(Records)
_ _ _ _

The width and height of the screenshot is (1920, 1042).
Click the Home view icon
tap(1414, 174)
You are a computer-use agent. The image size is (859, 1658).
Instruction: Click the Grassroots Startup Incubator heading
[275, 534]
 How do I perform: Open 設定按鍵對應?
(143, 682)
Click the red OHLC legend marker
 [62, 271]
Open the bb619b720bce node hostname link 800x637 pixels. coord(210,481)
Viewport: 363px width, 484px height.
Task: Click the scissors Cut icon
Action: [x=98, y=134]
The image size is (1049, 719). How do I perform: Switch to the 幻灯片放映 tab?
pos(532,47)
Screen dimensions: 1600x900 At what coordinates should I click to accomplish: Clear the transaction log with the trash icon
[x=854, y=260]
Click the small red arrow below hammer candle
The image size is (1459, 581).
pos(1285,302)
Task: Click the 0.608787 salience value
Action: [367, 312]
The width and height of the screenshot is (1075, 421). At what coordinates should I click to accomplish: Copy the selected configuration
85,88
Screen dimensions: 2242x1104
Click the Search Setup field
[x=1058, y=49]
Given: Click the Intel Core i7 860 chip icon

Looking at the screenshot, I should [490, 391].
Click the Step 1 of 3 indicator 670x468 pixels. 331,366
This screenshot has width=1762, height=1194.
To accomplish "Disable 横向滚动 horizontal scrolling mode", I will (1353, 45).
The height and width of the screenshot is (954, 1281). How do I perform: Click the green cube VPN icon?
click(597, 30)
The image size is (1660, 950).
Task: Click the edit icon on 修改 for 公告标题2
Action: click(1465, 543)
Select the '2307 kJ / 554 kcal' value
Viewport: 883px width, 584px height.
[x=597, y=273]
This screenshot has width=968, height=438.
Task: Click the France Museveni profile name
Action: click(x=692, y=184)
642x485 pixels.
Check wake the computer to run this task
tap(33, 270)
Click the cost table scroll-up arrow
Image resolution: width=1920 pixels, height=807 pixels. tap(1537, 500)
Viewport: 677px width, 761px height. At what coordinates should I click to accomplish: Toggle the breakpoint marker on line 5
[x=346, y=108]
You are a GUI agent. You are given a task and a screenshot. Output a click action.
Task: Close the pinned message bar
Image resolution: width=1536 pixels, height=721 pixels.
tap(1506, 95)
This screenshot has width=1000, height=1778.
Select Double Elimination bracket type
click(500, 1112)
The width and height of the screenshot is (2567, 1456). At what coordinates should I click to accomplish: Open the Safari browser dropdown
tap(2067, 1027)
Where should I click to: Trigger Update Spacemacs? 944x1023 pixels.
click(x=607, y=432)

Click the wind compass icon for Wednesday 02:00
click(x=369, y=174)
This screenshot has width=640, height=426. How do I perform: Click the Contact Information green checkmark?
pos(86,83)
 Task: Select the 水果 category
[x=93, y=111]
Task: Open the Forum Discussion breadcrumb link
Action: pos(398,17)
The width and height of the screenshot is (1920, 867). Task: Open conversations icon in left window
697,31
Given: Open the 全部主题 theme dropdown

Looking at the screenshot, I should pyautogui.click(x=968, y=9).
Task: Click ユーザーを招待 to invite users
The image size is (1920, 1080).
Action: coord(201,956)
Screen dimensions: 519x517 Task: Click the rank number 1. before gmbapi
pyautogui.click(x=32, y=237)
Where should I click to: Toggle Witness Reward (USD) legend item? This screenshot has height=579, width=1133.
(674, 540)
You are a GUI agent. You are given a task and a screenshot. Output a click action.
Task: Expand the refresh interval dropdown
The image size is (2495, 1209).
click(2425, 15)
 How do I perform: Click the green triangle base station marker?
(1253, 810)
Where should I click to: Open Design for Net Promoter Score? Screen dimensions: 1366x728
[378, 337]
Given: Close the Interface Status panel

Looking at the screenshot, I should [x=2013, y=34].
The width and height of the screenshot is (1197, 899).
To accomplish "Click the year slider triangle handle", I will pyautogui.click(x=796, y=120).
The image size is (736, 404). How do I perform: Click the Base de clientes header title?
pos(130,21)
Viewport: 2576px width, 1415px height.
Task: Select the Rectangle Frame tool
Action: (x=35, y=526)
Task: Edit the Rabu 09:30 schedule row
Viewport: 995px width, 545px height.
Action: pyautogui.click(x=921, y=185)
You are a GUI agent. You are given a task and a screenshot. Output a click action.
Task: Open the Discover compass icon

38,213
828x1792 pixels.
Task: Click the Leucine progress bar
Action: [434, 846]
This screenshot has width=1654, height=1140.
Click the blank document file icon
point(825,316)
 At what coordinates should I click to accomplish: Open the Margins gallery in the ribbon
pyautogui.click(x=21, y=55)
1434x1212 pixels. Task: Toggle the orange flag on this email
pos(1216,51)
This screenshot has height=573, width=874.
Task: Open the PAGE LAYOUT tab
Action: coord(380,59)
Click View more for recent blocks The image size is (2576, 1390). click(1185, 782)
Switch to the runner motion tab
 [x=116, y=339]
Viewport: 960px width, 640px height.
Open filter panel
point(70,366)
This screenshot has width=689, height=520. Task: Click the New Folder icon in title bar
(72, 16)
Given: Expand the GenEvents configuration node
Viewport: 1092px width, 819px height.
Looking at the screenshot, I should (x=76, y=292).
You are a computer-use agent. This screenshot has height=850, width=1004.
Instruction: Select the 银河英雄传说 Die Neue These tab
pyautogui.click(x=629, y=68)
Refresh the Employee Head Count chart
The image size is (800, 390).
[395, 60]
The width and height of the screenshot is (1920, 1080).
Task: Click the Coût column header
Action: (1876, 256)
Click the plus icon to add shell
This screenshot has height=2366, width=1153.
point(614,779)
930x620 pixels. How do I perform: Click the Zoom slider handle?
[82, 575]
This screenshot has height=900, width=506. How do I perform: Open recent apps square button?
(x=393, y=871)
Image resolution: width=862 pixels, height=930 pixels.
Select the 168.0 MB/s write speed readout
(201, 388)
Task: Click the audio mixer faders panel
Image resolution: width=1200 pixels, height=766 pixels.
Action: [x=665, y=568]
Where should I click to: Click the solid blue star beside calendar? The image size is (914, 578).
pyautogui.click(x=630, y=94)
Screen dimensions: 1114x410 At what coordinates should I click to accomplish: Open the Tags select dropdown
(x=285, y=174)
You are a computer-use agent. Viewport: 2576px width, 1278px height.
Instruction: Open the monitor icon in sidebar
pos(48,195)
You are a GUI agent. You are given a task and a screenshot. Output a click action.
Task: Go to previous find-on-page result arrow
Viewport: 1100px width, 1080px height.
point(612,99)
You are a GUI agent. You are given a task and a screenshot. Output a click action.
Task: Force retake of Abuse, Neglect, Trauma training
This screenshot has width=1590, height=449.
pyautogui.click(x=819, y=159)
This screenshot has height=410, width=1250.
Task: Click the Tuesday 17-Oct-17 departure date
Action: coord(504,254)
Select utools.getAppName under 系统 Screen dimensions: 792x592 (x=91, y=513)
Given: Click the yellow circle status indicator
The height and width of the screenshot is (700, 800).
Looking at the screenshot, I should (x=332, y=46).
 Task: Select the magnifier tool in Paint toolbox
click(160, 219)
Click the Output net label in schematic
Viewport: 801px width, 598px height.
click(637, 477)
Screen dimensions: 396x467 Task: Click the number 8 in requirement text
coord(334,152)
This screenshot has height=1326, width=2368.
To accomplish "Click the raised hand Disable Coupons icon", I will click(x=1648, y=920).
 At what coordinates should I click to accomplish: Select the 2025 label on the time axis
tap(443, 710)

_ _ _ _

- What is required
Put every line of the data above into a numbered list, skipping any blank lines.

- The solution
1. The width and height of the screenshot is (1920, 1042).
2. Click the Home view icon
3. tap(1414, 174)
4. You are a computer-use agent. The image size is (859, 1658).
5. Instruction: Click the Grassroots Startup Incubator heading
6. [275, 534]
7.  How do I perform: Open 設定按鍵對應?
8. (143, 682)
9. Click the red OHLC legend marker
10.  [62, 271]
11. Open the bb619b720bce node hostname link 800x637 pixels. coord(210,481)
12. Viewport: 363px width, 484px height.
13. Task: Click the scissors Cut icon
14. Action: [x=98, y=134]
15. The image size is (1049, 719). How do I perform: Switch to the 幻灯片放映 tab?
16. pos(532,47)
17. Screen dimensions: 1600x900 At what coordinates should I click to accomplish: Clear the transaction log with the trash icon
18. [x=854, y=260]
19. Click the small red arrow below hammer candle
20. The image size is (1459, 581).
21. pos(1285,302)
22. Task: Click the 0.608787 salience value
23. Action: [367, 312]
24. The width and height of the screenshot is (1075, 421). At what coordinates should I click to accomplish: Copy the selected configuration
25. 85,88
26. Screen dimensions: 2242x1104
27. Click the Search Setup field
28. [x=1058, y=49]
29. Given: Click the Intel Core i7 860 chip icon
30. Looking at the screenshot, I should [490, 391].
31. Click the Step 1 of 3 indicator 670x468 pixels. 331,366
32. This screenshot has width=1762, height=1194.
33. To accomplish "Disable 横向滚动 horizontal scrolling mode", I will (1353, 45).
34. The height and width of the screenshot is (954, 1281). How do I perform: Click the green cube VPN icon?
35. click(597, 30)
36. The image size is (1660, 950).
37. Task: Click the edit icon on 修改 for 公告标题2
38. Action: click(1465, 543)
39. Select the '2307 kJ / 554 kcal' value
40. Viewport: 883px width, 584px height.
41. [x=597, y=273]
42. This screenshot has width=968, height=438.
43. Task: Click the France Museveni profile name
44. Action: click(x=692, y=184)
45. 642x485 pixels.
46. Check wake the computer to run this task
47. tap(33, 270)
48. Click the cost table scroll-up arrow
49. Image resolution: width=1920 pixels, height=807 pixels. tap(1537, 500)
50. Viewport: 677px width, 761px height. At what coordinates should I click to accomplish: Toggle the breakpoint marker on line 5
51. [x=346, y=108]
52. You are a GUI agent. You are given a task and a screenshot. Output a click action.
53. Task: Close the pinned message bar
54. Image resolution: width=1536 pixels, height=721 pixels.
55. tap(1506, 95)
56. This screenshot has width=1000, height=1778.
57. Select Double Elimination bracket type
58. click(500, 1112)
59. The width and height of the screenshot is (2567, 1456). At what coordinates should I click to accomplish: Open the Safari browser dropdown
60. tap(2067, 1027)
61. Where should I click to: Trigger Update Spacemacs? 944x1023 pixels.
62. click(x=607, y=432)
63. Click the wind compass icon for Wednesday 02:00
64. click(x=369, y=174)
65. This screenshot has width=640, height=426. How do I perform: Click the Contact Information green checkmark?
66. pos(86,83)
67.  Task: Select the 水果 category
68. [x=93, y=111]
69. Task: Open the Forum Discussion breadcrumb link
70. Action: pos(398,17)
71. The width and height of the screenshot is (1920, 867). Task: Open conversations icon in left window
72. 697,31
73. Given: Open the 全部主题 theme dropdown
74. Looking at the screenshot, I should pyautogui.click(x=968, y=9).
75. Task: Click ユーザーを招待 to invite users
76. The image size is (1920, 1080).
77. Action: coord(201,956)
78. Screen dimensions: 519x517 Task: Click the rank number 1. before gmbapi
79. pyautogui.click(x=32, y=237)
80. Where should I click to: Toggle Witness Reward (USD) legend item? This screenshot has height=579, width=1133.
81. (674, 540)
82. You are a GUI agent. You are given a task and a screenshot. Output a click action.
83. Task: Expand the refresh interval dropdown
84. The image size is (2495, 1209).
85. click(2425, 15)
86.  How do I perform: Click the green triangle base station marker?
87. (1253, 810)
88. Where should I click to: Open Design for Net Promoter Score? Screen dimensions: 1366x728
89. [378, 337]
90. Given: Close the Interface Status panel
91. Looking at the screenshot, I should [x=2013, y=34].
92. The width and height of the screenshot is (1197, 899).
93. To accomplish "Click the year slider triangle handle", I will pyautogui.click(x=796, y=120).
94. The image size is (736, 404). How do I perform: Click the Base de clientes header title?
95. pos(130,21)
96. Viewport: 2576px width, 1415px height.
97. Task: Select the Rectangle Frame tool
98. Action: (x=35, y=526)
99. Task: Edit the Rabu 09:30 schedule row
100. Viewport: 995px width, 545px height.
101. Action: pyautogui.click(x=921, y=185)
102. You are a GUI agent. You are given a task and a screenshot. Output a click action.
103. Task: Open the Discover compass icon
104. 38,213
105. 828x1792 pixels.
106. Task: Click the Leucine progress bar
107. Action: [434, 846]
108. This screenshot has width=1654, height=1140.
109. Click the blank document file icon
110. point(825,316)
111.  At what coordinates should I click to accomplish: Open the Margins gallery in the ribbon
112. pyautogui.click(x=21, y=55)
113. 1434x1212 pixels. Task: Toggle the orange flag on this email
114. pos(1216,51)
115. This screenshot has height=573, width=874.
116. Task: Open the PAGE LAYOUT tab
117. Action: coord(380,59)
118. Click View more for recent blocks The image size is (2576, 1390). click(1185, 782)
119. Switch to the runner motion tab
120.  [x=116, y=339]
121. Viewport: 960px width, 640px height.
122. Open filter panel
123. point(70,366)
124. This screenshot has width=689, height=520. Task: Click the New Folder icon in title bar
125. (72, 16)
126. Given: Expand the GenEvents configuration node
127. Viewport: 1092px width, 819px height.
128. Looking at the screenshot, I should (x=76, y=292).
129. You are a computer-use agent. This screenshot has height=850, width=1004.
130. Instruction: Select the 银河英雄传说 Die Neue These tab
131. pyautogui.click(x=629, y=68)
132. Refresh the Employee Head Count chart
133. The image size is (800, 390).
134. [395, 60]
135. The width and height of the screenshot is (1920, 1080).
136. Task: Click the Coût column header
137. Action: (1876, 256)
138. Click the plus icon to add shell
139. This screenshot has height=2366, width=1153.
140. point(614,779)
141. 930x620 pixels. How do I perform: Click the Zoom slider handle?
142. [82, 575]
143. This screenshot has height=900, width=506. How do I perform: Open recent apps square button?
144. (x=393, y=871)
145. Image resolution: width=862 pixels, height=930 pixels.
146. Select the 168.0 MB/s write speed readout
147. (201, 388)
148. Task: Click the audio mixer faders panel
149. Image resolution: width=1200 pixels, height=766 pixels.
150. Action: [x=665, y=568]
151. Where should I click to: Click the solid blue star beside calendar? The image size is (914, 578).
152. pyautogui.click(x=630, y=94)
153. Screen dimensions: 1114x410 At what coordinates should I click to accomplish: Open the Tags select dropdown
154. (x=285, y=174)
155. You are a computer-use agent. Viewport: 2576px width, 1278px height.
156. Instruction: Open the monitor icon in sidebar
157. pos(48,195)
158. You are a GUI agent. You are given a task and a screenshot. Output a click action.
159. Task: Go to previous find-on-page result arrow
160. Viewport: 1100px width, 1080px height.
161. point(612,99)
162. You are a GUI agent. You are given a task and a screenshot. Output a click action.
163. Task: Force retake of Abuse, Neglect, Trauma training
164. This screenshot has width=1590, height=449.
165. pyautogui.click(x=819, y=159)
166. This screenshot has height=410, width=1250.
167. Task: Click the Tuesday 17-Oct-17 departure date
168. Action: coord(504,254)
169. Select utools.getAppName under 系统 Screen dimensions: 792x592 (x=91, y=513)
170. Given: Click the yellow circle status indicator
171. The height and width of the screenshot is (700, 800).
172. Looking at the screenshot, I should (x=332, y=46).
173.  Task: Select the magnifier tool in Paint toolbox
174. click(160, 219)
175. Click the Output net label in schematic
176. Viewport: 801px width, 598px height.
177. click(637, 477)
178. Screen dimensions: 396x467 Task: Click the number 8 in requirement text
179. coord(334,152)
180. This screenshot has height=1326, width=2368.
181. To accomplish "Click the raised hand Disable Coupons icon", I will click(x=1648, y=920).
182.  At what coordinates should I click to accomplish: Select the 2025 label on the time axis
183. tap(443, 710)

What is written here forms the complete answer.